## Tasks for this exercise:
- 1) According to the post on starship hull plates, in what year did the refit Enterprise establish the idea of individual hull plates rendered on a ship miniature?
- 2) Copy word for word everything in the post on starship hull plates from "That would be" down to "could be done.".

Start of Provided text

But of course that idea wouldn't have been around (or well-known) in 1979 when the refit Enterprise enshrined the idea of individual hull plates being rendered on a ship miniature, and by now the precedent is too well established in the Trekverse. Hull plates have the advantage of conveying a desired visual impression to the audience (they give a sense of scale and texture) and they help perpetuate the desired analogy between starships and naval vessels of the past and present. The welding scenes in the teaser trailer serve the same narrative purposes.

(By the way, Rick, would you happen to know whose idea it was to put distinct, differently shaded hull plates on the TMP Enterprise? Was it going to be a feature of the Phase II ship, or was it added for the new miniature built with the big screen in mind?)
 
I remember reading in one Trek novel (not canon, I *know*) that those 'box docks" we saw originally in the first two films themselves were equipped with anti-graviy engines, and could be "dropped on' and lifted off the surface of a planet with a starship inside, cradled by tractor beams, etc...

That would be damn handy if that's how they work. Work that goes better in gravity/atmosphere could be done there, and then (or before even) microgravity work could could be done.

End of Provided text
Start of Material provided

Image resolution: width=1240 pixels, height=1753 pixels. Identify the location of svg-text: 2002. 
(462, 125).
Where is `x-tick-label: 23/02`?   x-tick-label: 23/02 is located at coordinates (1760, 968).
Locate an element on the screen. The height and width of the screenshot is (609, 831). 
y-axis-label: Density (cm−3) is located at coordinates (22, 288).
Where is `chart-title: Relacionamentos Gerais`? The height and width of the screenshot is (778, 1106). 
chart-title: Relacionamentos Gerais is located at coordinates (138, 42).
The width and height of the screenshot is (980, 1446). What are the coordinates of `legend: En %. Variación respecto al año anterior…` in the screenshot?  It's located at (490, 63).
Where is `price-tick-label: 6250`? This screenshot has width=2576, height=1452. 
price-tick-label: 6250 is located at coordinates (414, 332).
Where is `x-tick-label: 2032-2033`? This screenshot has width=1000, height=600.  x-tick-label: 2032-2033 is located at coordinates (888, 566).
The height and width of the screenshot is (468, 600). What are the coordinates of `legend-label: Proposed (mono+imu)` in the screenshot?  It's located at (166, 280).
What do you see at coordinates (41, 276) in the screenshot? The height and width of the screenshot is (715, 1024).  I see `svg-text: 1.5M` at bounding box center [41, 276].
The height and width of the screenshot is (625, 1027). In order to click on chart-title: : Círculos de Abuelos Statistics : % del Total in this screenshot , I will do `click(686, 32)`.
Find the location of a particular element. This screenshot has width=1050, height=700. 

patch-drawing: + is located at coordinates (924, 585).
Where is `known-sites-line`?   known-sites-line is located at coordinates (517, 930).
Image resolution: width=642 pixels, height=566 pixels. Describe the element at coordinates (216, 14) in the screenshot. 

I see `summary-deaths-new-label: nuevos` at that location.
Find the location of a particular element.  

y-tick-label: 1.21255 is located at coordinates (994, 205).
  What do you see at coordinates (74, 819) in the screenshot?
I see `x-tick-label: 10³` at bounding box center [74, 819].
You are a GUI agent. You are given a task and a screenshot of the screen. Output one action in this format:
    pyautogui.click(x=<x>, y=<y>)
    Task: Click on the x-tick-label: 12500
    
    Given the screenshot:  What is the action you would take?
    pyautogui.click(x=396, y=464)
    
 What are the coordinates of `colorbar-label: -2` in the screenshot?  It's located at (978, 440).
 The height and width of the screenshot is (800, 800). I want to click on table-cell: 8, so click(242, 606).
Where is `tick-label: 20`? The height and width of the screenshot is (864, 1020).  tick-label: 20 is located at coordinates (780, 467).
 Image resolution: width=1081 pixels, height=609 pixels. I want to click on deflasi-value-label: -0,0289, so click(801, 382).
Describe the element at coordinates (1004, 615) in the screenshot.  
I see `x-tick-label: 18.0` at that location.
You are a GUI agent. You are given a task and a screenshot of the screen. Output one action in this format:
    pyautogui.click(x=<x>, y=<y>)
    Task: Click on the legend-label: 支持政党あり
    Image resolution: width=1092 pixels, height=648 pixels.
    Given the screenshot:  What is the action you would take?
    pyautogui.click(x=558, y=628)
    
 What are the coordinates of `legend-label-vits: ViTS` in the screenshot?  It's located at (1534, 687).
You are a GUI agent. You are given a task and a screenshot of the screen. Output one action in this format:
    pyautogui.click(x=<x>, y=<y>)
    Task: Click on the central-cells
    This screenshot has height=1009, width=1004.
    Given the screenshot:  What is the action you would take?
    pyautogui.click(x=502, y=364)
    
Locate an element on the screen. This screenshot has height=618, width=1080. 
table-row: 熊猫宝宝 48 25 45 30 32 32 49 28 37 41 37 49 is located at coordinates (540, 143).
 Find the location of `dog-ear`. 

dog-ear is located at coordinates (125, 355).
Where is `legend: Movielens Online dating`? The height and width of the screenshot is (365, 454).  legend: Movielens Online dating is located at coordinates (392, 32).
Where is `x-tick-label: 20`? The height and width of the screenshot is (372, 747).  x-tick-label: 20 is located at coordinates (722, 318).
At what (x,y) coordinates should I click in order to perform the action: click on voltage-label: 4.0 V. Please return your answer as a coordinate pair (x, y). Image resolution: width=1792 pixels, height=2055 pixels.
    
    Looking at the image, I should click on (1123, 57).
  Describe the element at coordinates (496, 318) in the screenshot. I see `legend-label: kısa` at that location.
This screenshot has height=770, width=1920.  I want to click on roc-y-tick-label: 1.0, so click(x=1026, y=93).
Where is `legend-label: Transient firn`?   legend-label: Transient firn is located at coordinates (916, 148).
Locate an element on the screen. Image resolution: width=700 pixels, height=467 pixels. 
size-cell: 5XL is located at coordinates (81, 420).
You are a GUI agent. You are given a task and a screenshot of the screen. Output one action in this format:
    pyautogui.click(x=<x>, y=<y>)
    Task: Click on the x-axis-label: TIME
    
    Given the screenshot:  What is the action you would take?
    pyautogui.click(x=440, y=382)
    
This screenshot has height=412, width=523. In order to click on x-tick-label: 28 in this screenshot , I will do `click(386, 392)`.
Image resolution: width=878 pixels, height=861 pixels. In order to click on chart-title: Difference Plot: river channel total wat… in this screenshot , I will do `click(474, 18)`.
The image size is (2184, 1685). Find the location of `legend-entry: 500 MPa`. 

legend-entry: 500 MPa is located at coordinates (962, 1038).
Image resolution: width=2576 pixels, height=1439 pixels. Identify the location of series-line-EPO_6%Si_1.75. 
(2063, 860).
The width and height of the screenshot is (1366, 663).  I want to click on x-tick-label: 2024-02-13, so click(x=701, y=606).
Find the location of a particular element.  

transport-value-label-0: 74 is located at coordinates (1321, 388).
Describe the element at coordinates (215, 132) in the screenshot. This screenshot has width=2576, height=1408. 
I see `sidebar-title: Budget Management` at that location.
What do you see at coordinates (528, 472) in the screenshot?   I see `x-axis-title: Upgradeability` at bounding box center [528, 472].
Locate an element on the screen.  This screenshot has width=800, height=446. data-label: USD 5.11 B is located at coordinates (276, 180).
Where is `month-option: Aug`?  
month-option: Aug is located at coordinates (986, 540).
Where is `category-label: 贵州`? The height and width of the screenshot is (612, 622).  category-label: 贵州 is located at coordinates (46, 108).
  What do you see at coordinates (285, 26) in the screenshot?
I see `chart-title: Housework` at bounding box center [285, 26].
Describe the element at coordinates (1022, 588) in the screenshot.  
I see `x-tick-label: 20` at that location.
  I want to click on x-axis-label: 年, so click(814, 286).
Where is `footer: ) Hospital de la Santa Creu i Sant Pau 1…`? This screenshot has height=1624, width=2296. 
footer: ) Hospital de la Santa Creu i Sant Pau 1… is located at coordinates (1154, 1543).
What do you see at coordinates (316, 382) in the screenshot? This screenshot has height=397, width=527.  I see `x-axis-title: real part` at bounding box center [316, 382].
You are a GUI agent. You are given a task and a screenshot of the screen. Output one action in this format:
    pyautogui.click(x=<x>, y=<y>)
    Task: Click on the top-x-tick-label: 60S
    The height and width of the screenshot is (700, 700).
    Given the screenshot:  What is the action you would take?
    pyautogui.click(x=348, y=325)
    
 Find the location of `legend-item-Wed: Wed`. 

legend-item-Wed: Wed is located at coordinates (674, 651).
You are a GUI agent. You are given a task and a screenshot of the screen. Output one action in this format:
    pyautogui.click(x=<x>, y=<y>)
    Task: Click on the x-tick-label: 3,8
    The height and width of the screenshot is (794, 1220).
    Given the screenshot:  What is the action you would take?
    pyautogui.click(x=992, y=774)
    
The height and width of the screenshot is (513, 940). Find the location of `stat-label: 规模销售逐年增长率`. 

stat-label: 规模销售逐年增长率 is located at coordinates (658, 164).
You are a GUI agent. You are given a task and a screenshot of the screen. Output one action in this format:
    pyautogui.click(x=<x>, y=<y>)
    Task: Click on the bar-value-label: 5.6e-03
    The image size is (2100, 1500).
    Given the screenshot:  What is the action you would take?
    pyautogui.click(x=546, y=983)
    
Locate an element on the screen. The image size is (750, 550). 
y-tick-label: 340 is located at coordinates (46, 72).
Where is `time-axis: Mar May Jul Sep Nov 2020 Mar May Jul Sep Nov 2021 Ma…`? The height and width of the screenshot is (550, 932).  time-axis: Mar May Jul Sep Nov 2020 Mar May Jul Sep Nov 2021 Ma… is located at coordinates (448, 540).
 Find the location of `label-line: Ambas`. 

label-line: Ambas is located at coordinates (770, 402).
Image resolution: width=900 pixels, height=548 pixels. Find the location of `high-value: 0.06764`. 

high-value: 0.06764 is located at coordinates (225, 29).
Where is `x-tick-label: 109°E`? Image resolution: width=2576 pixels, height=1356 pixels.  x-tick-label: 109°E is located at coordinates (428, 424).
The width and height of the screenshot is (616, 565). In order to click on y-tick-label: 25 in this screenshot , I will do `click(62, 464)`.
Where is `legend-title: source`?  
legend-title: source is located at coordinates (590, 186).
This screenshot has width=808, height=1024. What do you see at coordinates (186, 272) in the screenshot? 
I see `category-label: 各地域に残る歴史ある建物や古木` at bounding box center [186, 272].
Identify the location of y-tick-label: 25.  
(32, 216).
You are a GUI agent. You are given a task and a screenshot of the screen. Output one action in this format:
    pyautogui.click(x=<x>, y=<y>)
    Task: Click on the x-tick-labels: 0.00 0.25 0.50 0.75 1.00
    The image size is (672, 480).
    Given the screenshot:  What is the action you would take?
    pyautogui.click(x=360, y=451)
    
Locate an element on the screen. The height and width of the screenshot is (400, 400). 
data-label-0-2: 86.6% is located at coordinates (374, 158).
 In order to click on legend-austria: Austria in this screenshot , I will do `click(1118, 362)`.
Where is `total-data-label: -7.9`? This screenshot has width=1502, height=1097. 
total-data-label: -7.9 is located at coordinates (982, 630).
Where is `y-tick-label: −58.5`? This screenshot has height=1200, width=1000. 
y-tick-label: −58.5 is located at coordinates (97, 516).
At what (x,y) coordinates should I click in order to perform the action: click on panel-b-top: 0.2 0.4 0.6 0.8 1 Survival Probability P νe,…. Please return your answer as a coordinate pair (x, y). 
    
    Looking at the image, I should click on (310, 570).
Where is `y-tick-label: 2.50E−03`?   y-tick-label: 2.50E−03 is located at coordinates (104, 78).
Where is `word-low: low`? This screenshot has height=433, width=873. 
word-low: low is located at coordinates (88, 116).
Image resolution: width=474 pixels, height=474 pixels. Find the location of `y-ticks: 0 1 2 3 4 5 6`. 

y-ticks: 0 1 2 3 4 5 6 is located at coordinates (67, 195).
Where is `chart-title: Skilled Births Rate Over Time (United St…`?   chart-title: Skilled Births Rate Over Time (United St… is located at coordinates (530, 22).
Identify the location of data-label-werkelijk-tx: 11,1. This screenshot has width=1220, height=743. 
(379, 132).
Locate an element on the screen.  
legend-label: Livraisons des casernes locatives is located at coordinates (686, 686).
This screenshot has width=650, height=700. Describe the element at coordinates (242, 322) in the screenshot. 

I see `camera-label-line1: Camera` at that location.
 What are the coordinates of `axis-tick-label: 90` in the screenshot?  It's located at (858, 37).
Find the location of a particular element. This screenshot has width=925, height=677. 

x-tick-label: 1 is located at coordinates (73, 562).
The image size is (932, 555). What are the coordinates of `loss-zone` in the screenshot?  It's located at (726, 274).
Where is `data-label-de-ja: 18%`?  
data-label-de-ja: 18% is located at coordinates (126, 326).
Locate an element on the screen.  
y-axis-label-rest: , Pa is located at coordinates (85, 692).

End of Material provided

## Solutions to each task:
- 1) 1979

- 2)
That would be damn handy if that's how they work. Work that goes better in gravity/atmosphere could be done there, and then (or before even) microgravity work could could be done.